→ **What you need to do**: Every record below is to be restated verbatim, though its images are not.
Top of Available data
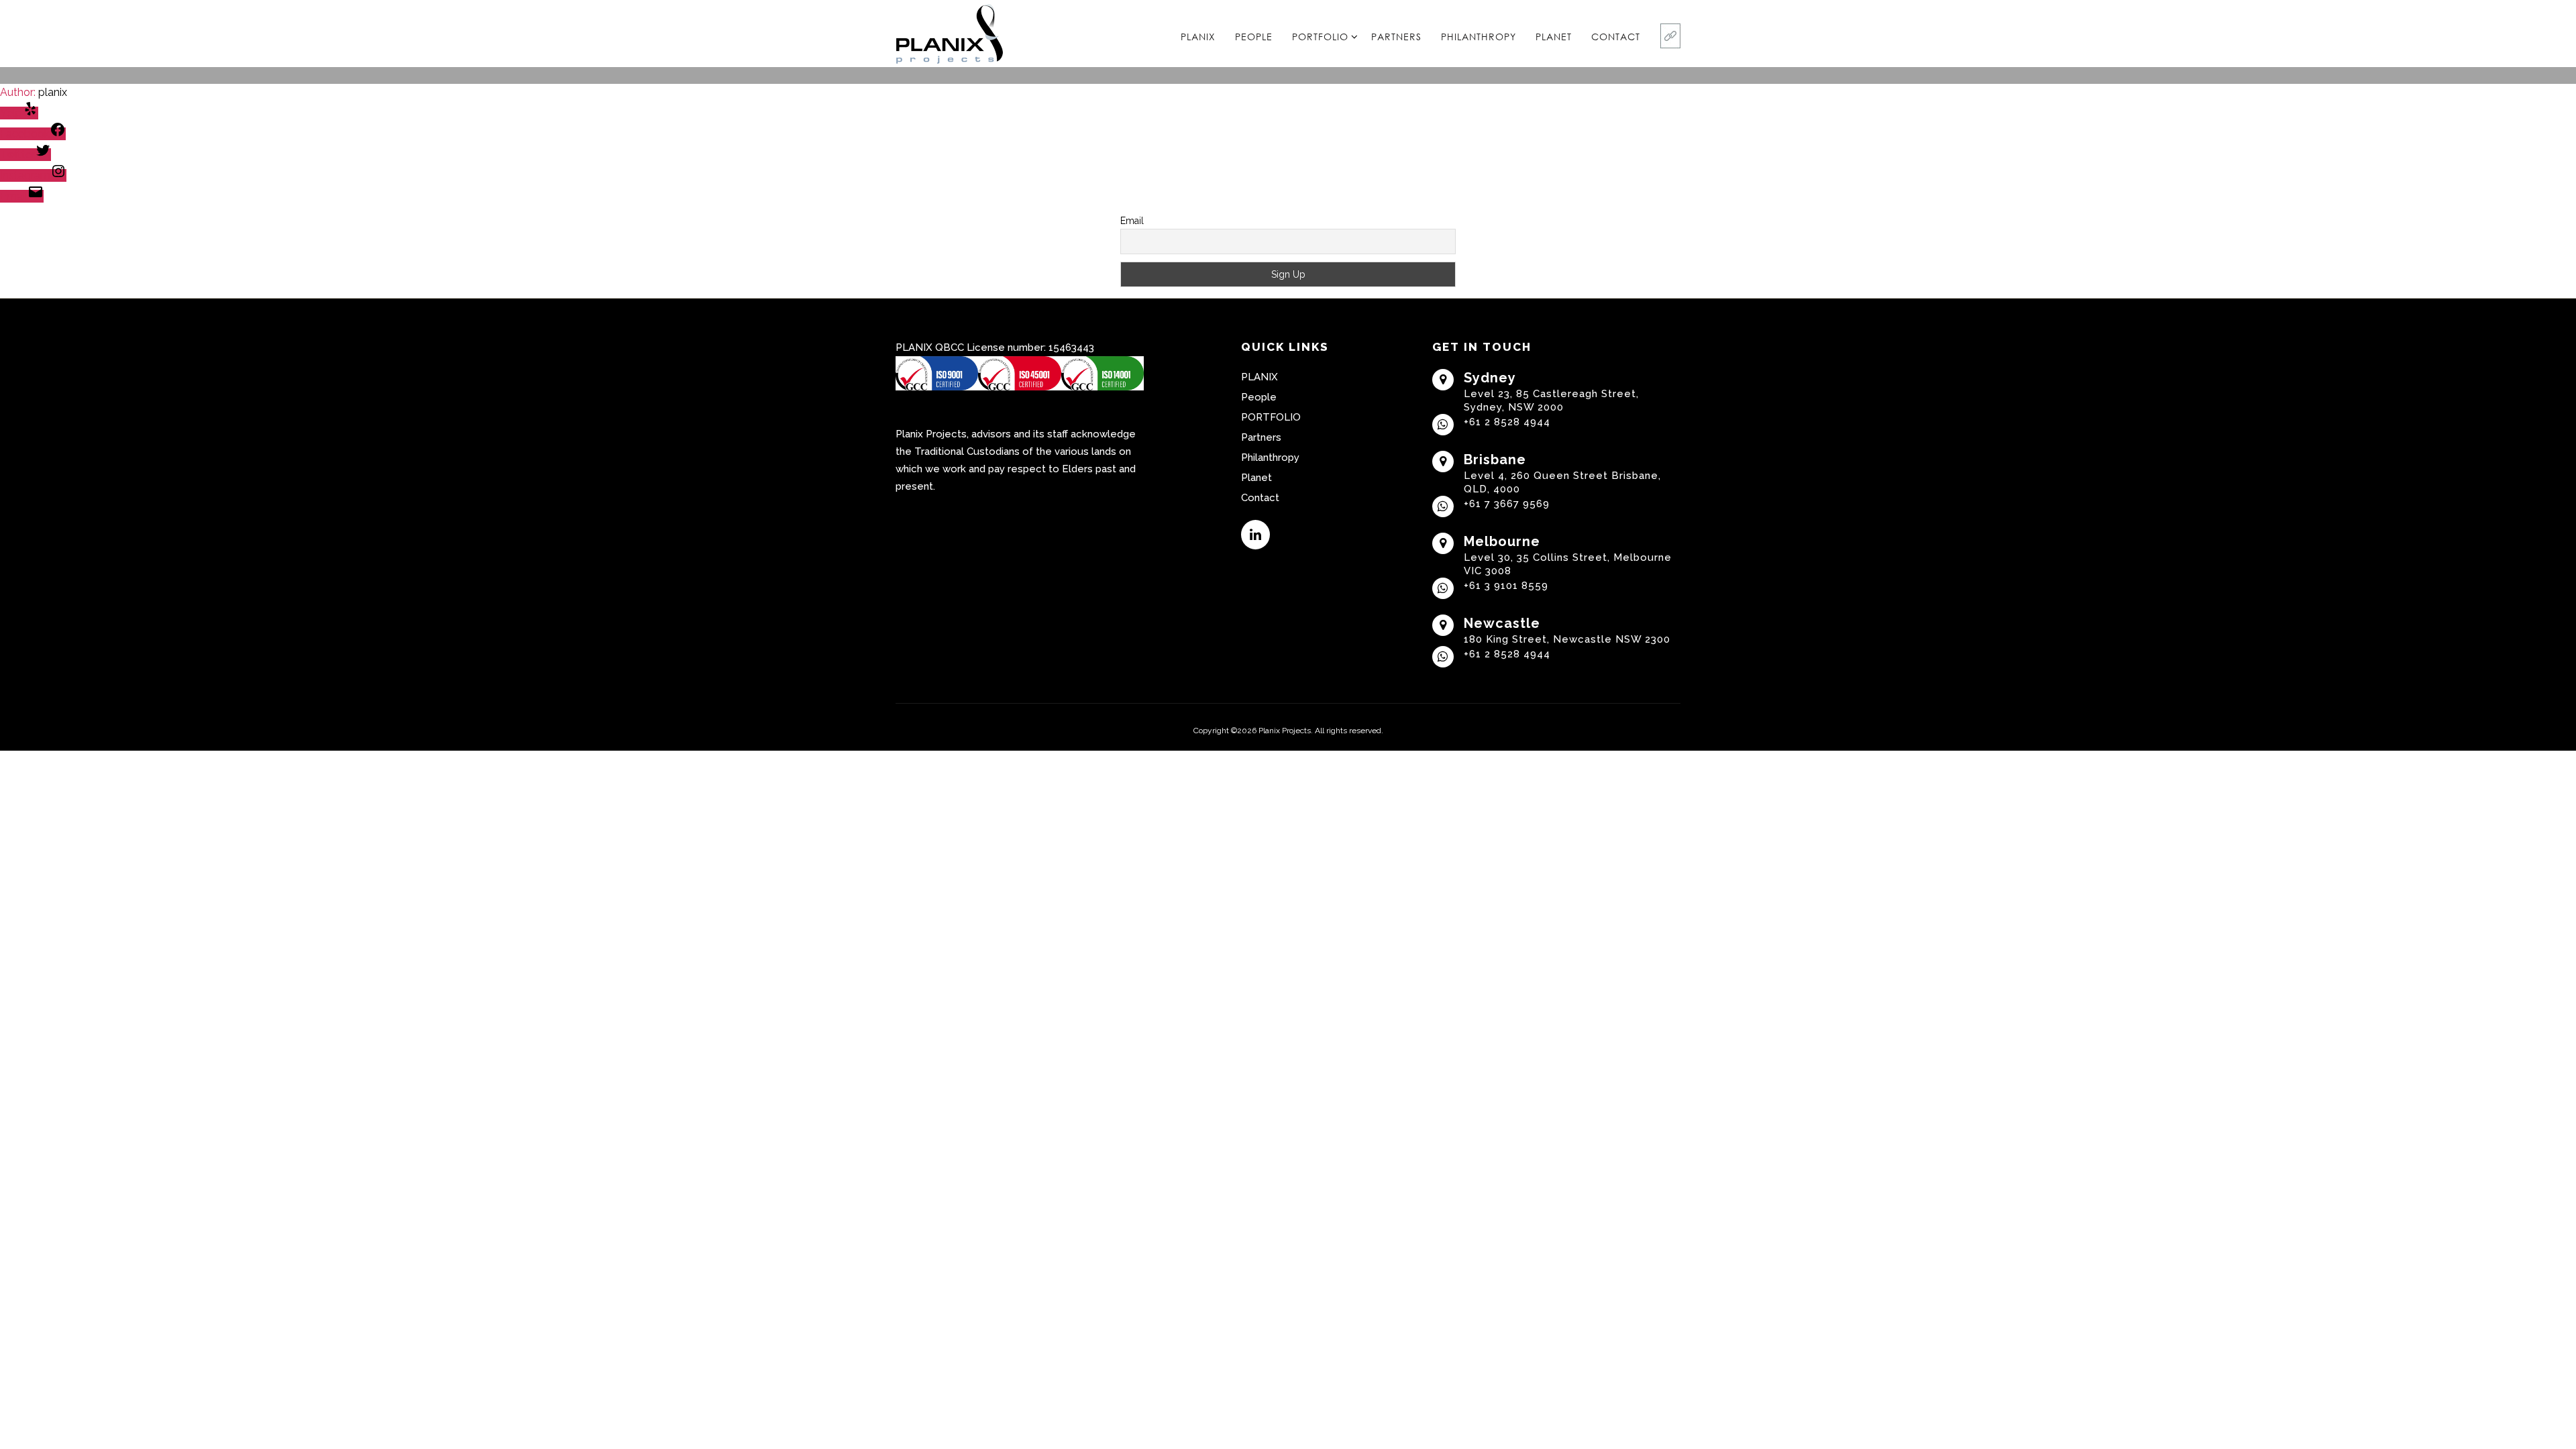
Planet (1554, 36)
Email (1132, 220)
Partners (1396, 36)
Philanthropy (1478, 36)
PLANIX (1198, 36)
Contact (1615, 36)
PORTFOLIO (1320, 36)
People (1254, 36)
Bottom of Available data
→ **Answer section**:
Planet (1554, 36)
Email (1132, 220)
Partners (1396, 36)
Philanthropy (1478, 36)
PLANIX (1198, 36)
Contact (1615, 36)
PORTFOLIO (1320, 36)
People (1254, 36)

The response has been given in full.